We assess the levels and patterns of nucleotide polymorphism in miRNAs and their binding sites in the model plant Arabidopsis by resequencing more than half of the characterized miRNAs and binding targets in this species from 24 diverse accessions. We find significantly reduced genetic variation at these sites relative to flanking sequence, with only four SNPs and an insertion/deletion (indel) present in our sample. However, we do find substantial variation flanking miRNAs both within Arabidopsis and between it, and the closely related out-group Arabidopsis lyrata. Interestingly, four miRNAs exhibit nonneutral patterns of molecular variation, and numerous SNPs are predicted to have subtle effects on pre-miRNA secondary structure. Our results suggest that mutations within mature miRNAs and their binding sites do not contribute substantially to gene expression and phenotypic variation in this model plant species, but that ample variation flanks mature miRNAs that could contribute to the evolutionary diversification of these key regulatory genes.
RESULTS
SNPs and Nucleotide Divergence in Arabidopsis miRNAs
We investigated the sequence variation of 66 miRNAs belonging to 16 miRNA families, as well as 52 mRNA binding site targets that represented all the validated targets for these miRNAs (Table I). On average, we resequenced four miRNAs per family and three target sites per miRNA family in a set of 24 accessions. These miRNAs were selected because: (1) their interactions with mRNA targets have been functionally characterized, and/or (2) they target transcripts of genes with known roles in development. Altogether, these comprise over 55% of the presently described miRNAs and 40% of the validated binding sites in Arabidopsis, based on data in Jones-Rhoades et al. (2006).
Table I.
miRNA Familya | No. of Copies | Target Family | No. of Targets | Verified Targets |
---|---|---|---|---|
miR156/157 | 12 | SBP | 11 | SPL2, SPL3, SPL4, SPL10 |
miR159/319 | 6 | MYB and TCP | 13 | MYB33, MYB65, TCP2, TCP3, TCP4, TCP10, TCP24 |
miR160 | 3 | ARF | 3 | ARF10, ARF16, ARF17 |
miR162 | 2 | DICER | 1 | DCL1 |
miR164 | 3 | NAC | 6 | CUC1, CUC2, NAC1, At5g07680, At5g61430 |
miR165/166 | 9 | Class III HD-ZIP | 5 | PHB, PHV, REV, ATHB-8, ATHB-15 |
miR167 | 4 | ARF | 2 | ARF6, ARF8 |
miR168 | 2 | ARGONAUTE | 1 | AGO1 |
miR170/171 | 4 | SCL | 3 | SCL6-III, SCL6-IV |
miR172 | 5 | AP2 | 6 | AP2, TOE1, TOE2, TOE3 |
miR393 | 2 | F-box | 5 | TIR1, AFB1, AFB2, AFB3, At3g23690 |
miR394 | 2 | F-box | 2 | At1g27340 |
miR395 | 6 | APS | 3 | APS1, APS4 |
miR396 | 2 | GRF | 7 | GRL1, GRL2, GRL3, GRL7, GRL8, GRL9 |
miR398 | 3 | CSD | 3 | CSD1, CSD2, At3g15640 |
miR403 | 1 | ARGONAUTE | 1 | AGO2 |
Table adapted from Jones-Rhoades et al. (2006).
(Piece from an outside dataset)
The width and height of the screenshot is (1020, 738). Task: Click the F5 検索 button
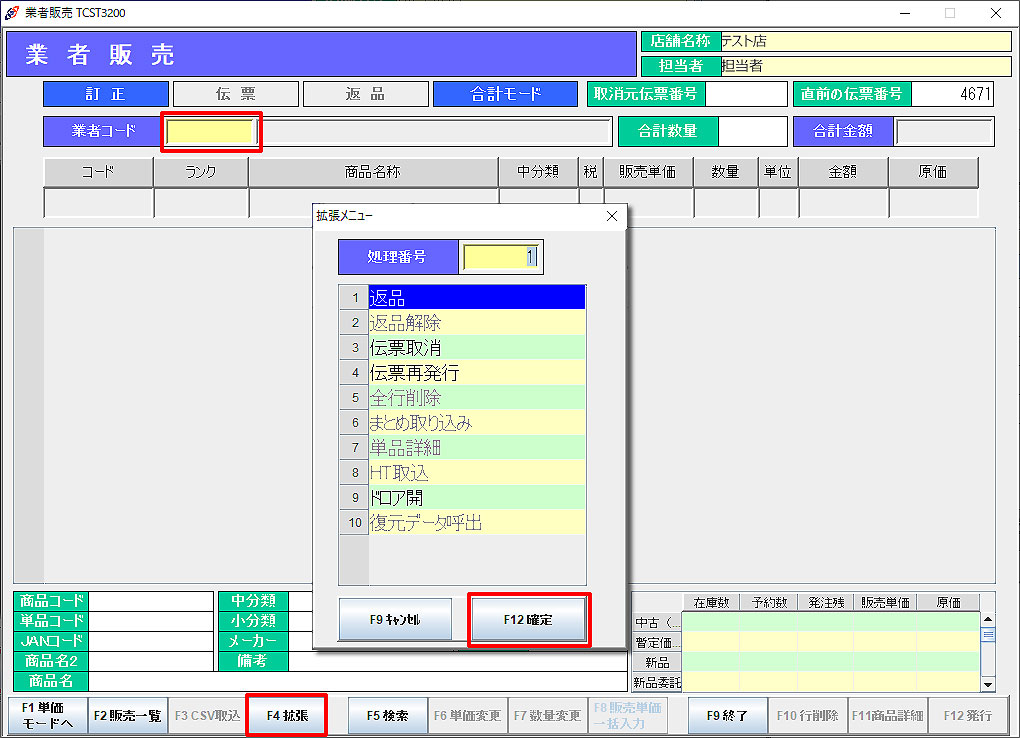click(x=387, y=716)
For each miRNA, we sequenced on average 489 bp, with approximately 133 bp of pre-miRNA (based on pre-miRNA predictions in miRBase), as well as about 180 and 176 bp of upstream and downstream flanking sequence, respectively. The average level of SNP per site (θ; Watterson, 1975) at these miRNAs is 0.0004 ± 0.0003 (mean ± se of the mean), or one SNP every 2.5 kb of miRNA sequence. Underscoring this low sequence diversity, only two miRNAs, miR156d and miR395f, were actually found to be polymorphic. The microRNA miR156d has a single SNP segregating at 10% frequency (found in both the Ei-2 and Ll-0 accessions), whereas there is a single SNP in miR395f found in the Cvi-0 accession (4% frequency; Fig. 1). The miR156d SNP is at miRNA-mRNA mismatch position and is unlikely to affect binding, whereas the miR395f minor allele disrupts a complementary position relative to the major allele (Fig. 1). Sequence comparisons with the closely related out-group A. lyrata show that both of these polymorphisms are derived within Arabidopsis. No fixed differences exist between Arabidopsis and A. lyrata at the examined miRNAs (i.e. K = 0). Levels of both nucleotide polymorphism and divergence at these sites are significantly below background levels of θ = 0.0055 ± 0.0002 and K = 0.085 ± 0.005 as assessed using 1,213 previously resequenced genome-wide loci (Wilcoxon rank sum test; P < 0.0001 for both polymorphism and divergence).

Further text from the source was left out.